* Task to complete *
Omit the pictures, then reproduce exactly the line bearing "Given: Check the lime green slot 10 checkbox" and every line after it up to and including the last line of the entries below.
——
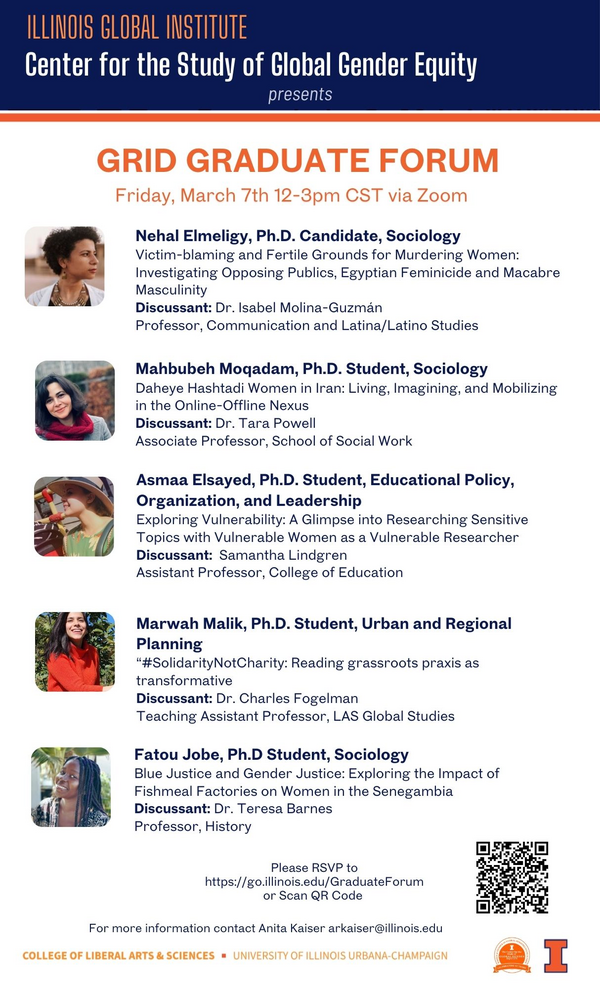Click the Friday, March 7th date line
The height and width of the screenshot is (988, 600).
click(291, 195)
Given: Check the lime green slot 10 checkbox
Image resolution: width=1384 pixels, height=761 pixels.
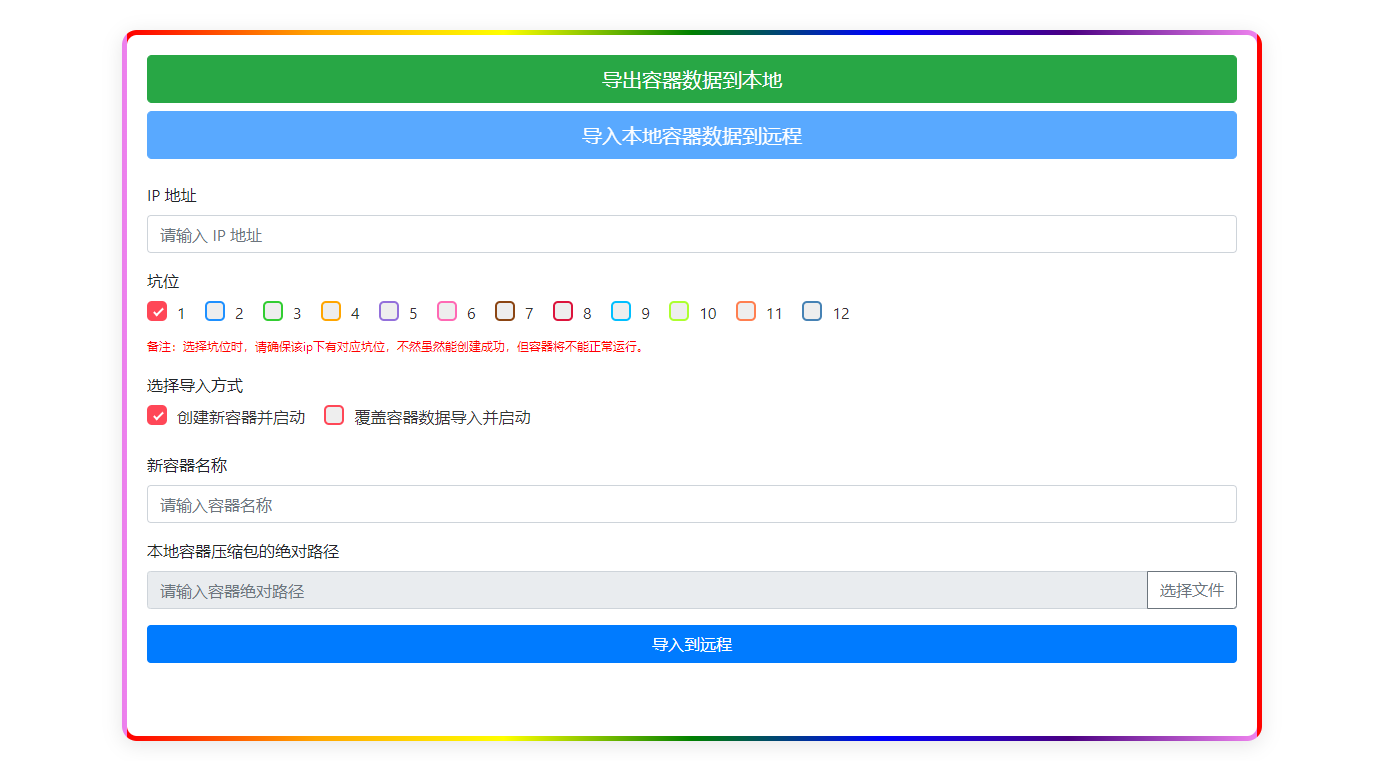Looking at the screenshot, I should tap(679, 311).
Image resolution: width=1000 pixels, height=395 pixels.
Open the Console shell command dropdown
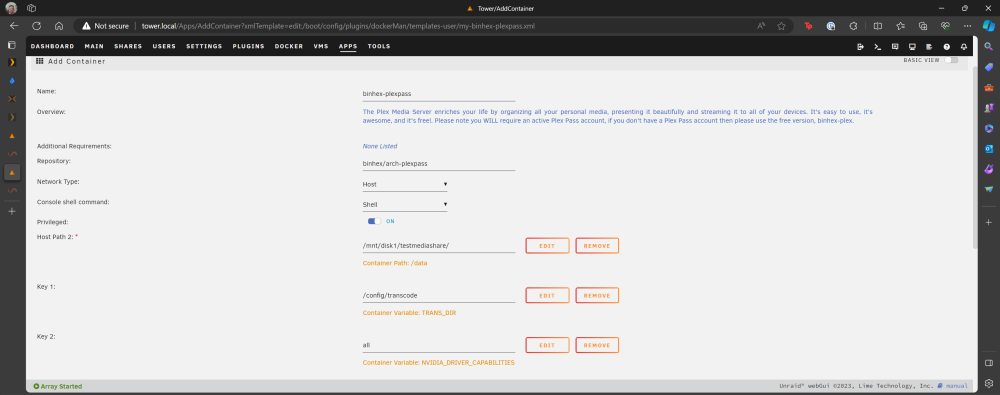pyautogui.click(x=405, y=205)

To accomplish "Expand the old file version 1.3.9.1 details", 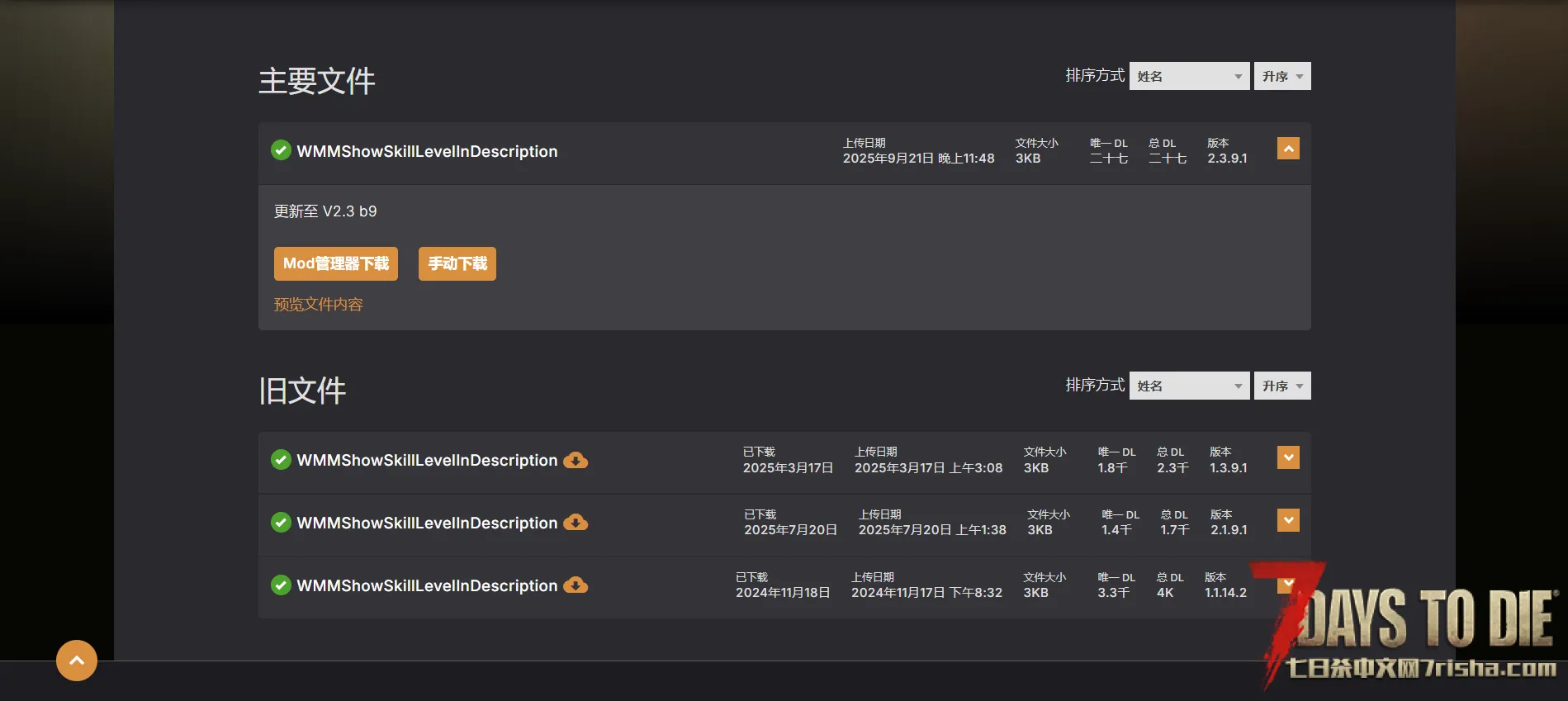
——
* Written reply *
Given: Check the lime green slot 10 checkbox
Image resolution: width=1384 pixels, height=761 pixels.
Looking at the screenshot, I should tap(679, 311).
Image resolution: width=1000 pixels, height=395 pixels.
Open the Console shell command dropdown
pyautogui.click(x=405, y=205)

To accomplish "Expand the old file version 1.3.9.1 details", 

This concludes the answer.